Mark Crispin wrote:
On Thu, 5 Aug 2004, Crispin Olson wrote:
I've dug around and found a few comments and even some examples of how to
use these functions. However, it begs the question - why do these functions
need callback drivers? Why cant they return the data in a string like the
mail_fetch... functions?
The original intent of partial fetching was to permit resource-limited clients to do so without requiring a potentially huge memory buffer. You don't generally want to do a fetch-as-string for a 600MB video file.
I understand. And that was *exactly* the reason why I wanted to implement using it. When I said "return a string" I meant a string that was the size of the buffer requested.
A PHP script has, by default, 8MB max of memory allocated to it. In a heavily loaded webserver even that is too high. Right now, deploying the popular IMP webmail program requires a memory limit beyond 2x the max attachment size (because the base 64 decode is also done in string memory). Problems arise when someone puts a large attachment in a shared IMAP folder, and a dozen people want to see it at the same time.
I think the issue was that the documentation on how to use string drivers with mail_partial_body was hard to find - I found some examples from you in postings on another imap list. I've submitted a working patch to PHP-DEV. One thing I did find by experimentation was that the 4th and 5th parameters of "mail_partial_body" aren't start offset and end offset (as the examples suggested), they are start and length (which makes more sense anyway)
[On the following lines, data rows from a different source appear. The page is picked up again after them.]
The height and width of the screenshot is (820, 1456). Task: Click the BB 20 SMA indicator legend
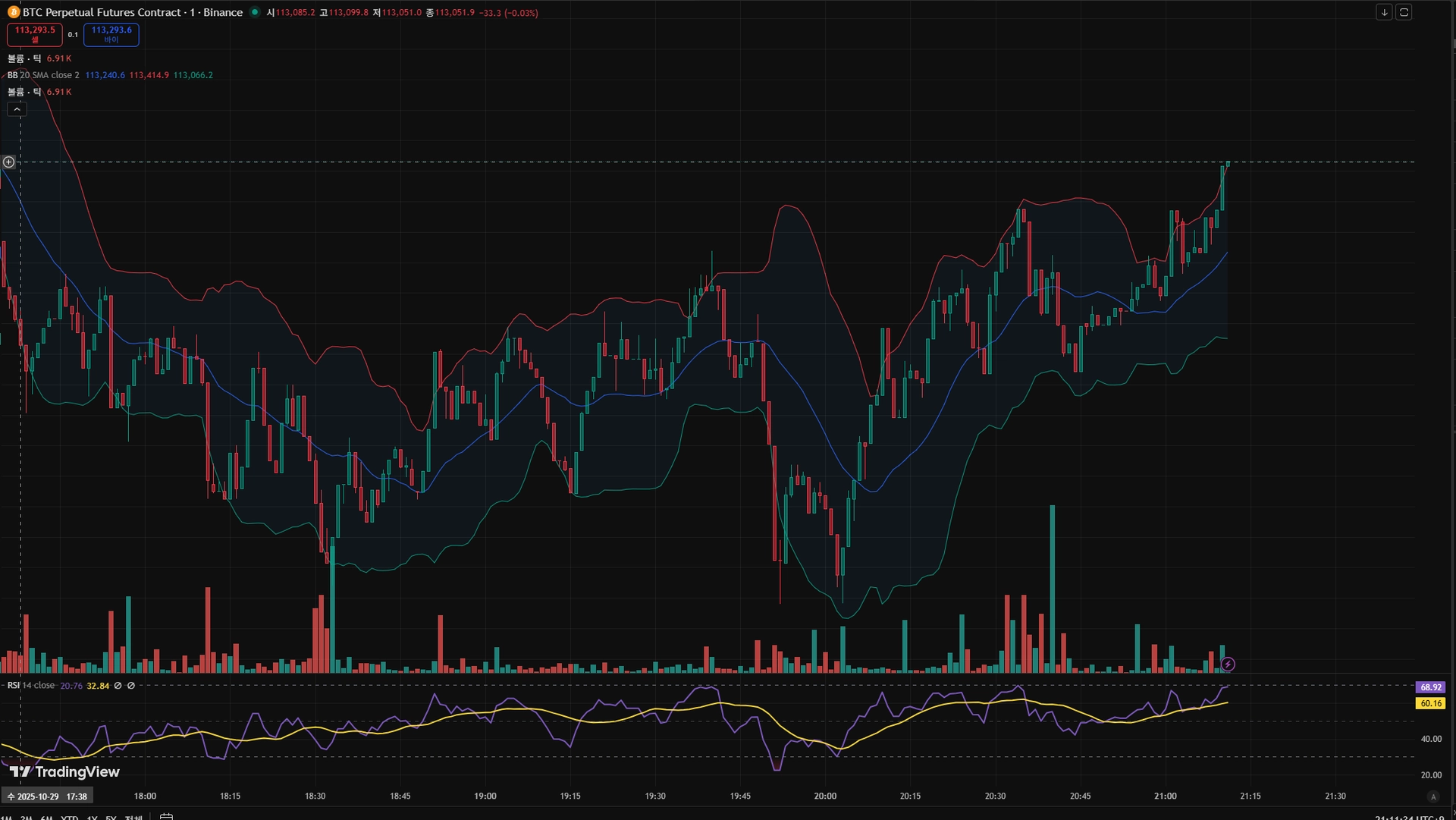coord(44,75)
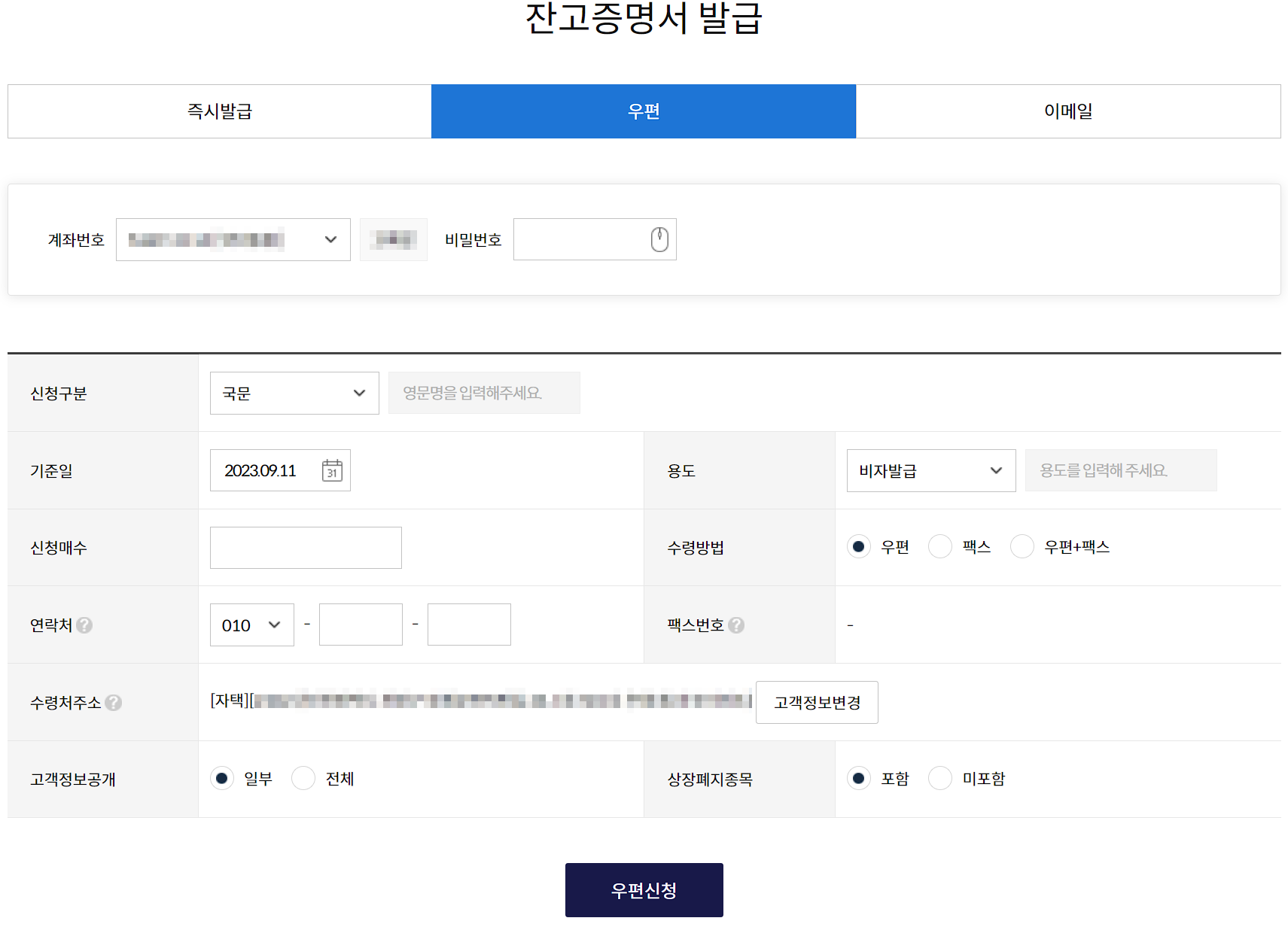Image resolution: width=1288 pixels, height=927 pixels.
Task: Click the help icon beside 연락처
Action: 85,625
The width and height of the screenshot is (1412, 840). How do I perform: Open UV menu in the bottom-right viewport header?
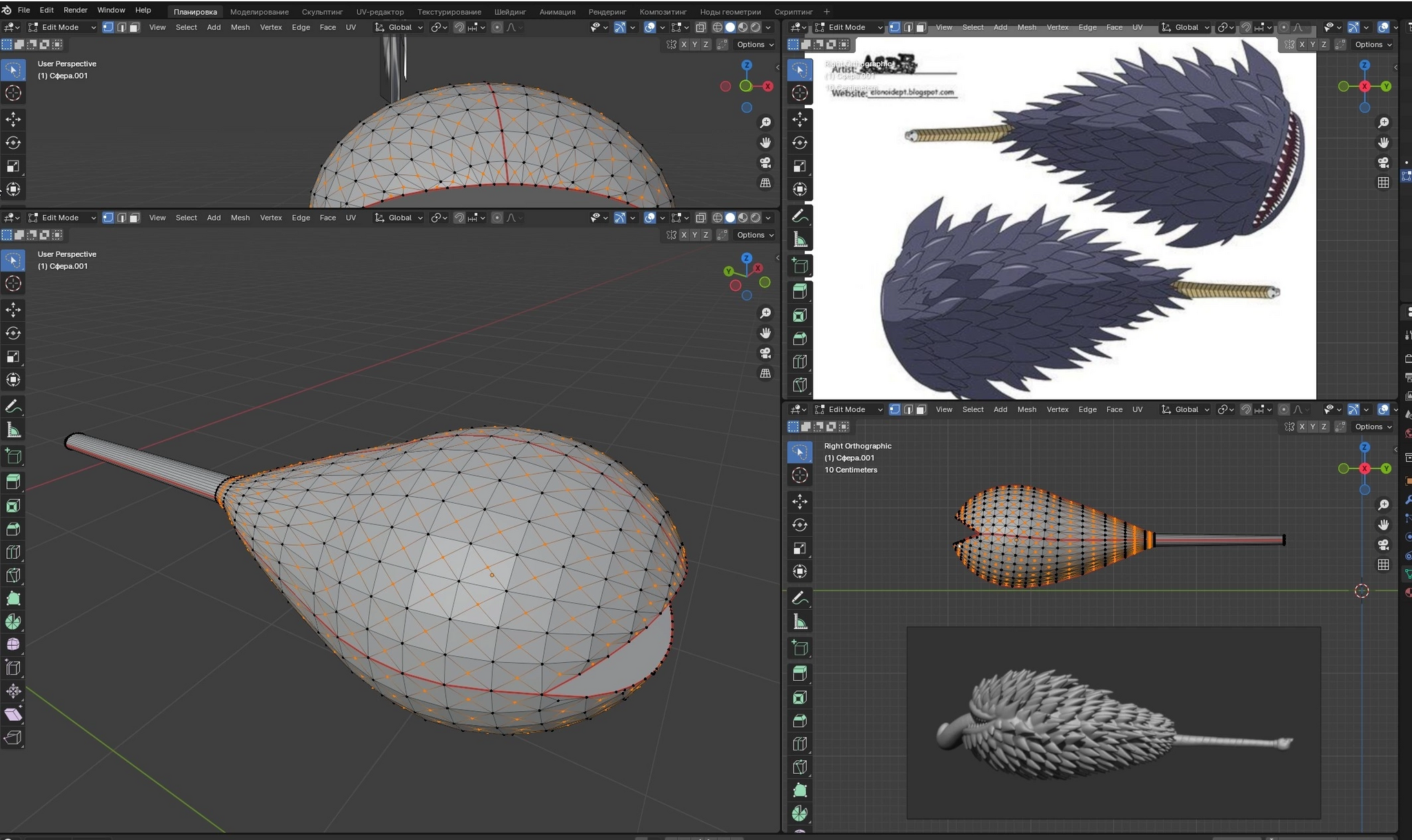[x=1137, y=409]
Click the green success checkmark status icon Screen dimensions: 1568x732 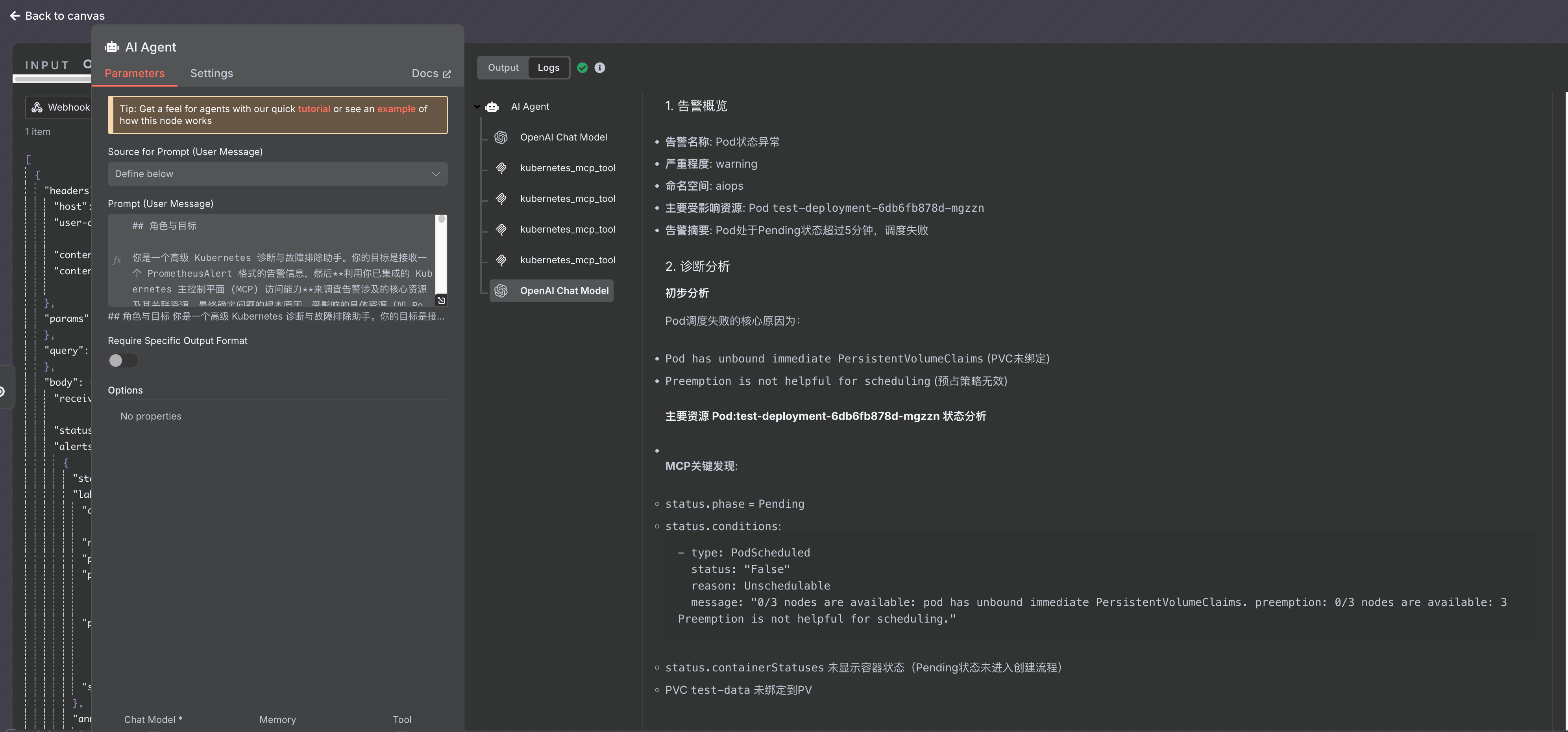582,68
I don't think that a callback function is all that hard to write.
However to provide the best level of functionality I'd like to be able to hook a body fetch up to a stream handle - that way it can also be hooked through an inline decoding filter/pipe (e.g. base64 or UUencode) and need a trivial amount of inprocess memory to deliver an attachment to a webmail client. I don't suppose theres any direct way to achieve this with C-Client (the string drivers only operate during a call to e.g. mail_fetchbody as far as my reading of the documentation tells me) ? I would need to implement my own internal buffer, and call mail_partial_body as needed to populate it?
Any help/advice is much appreciated.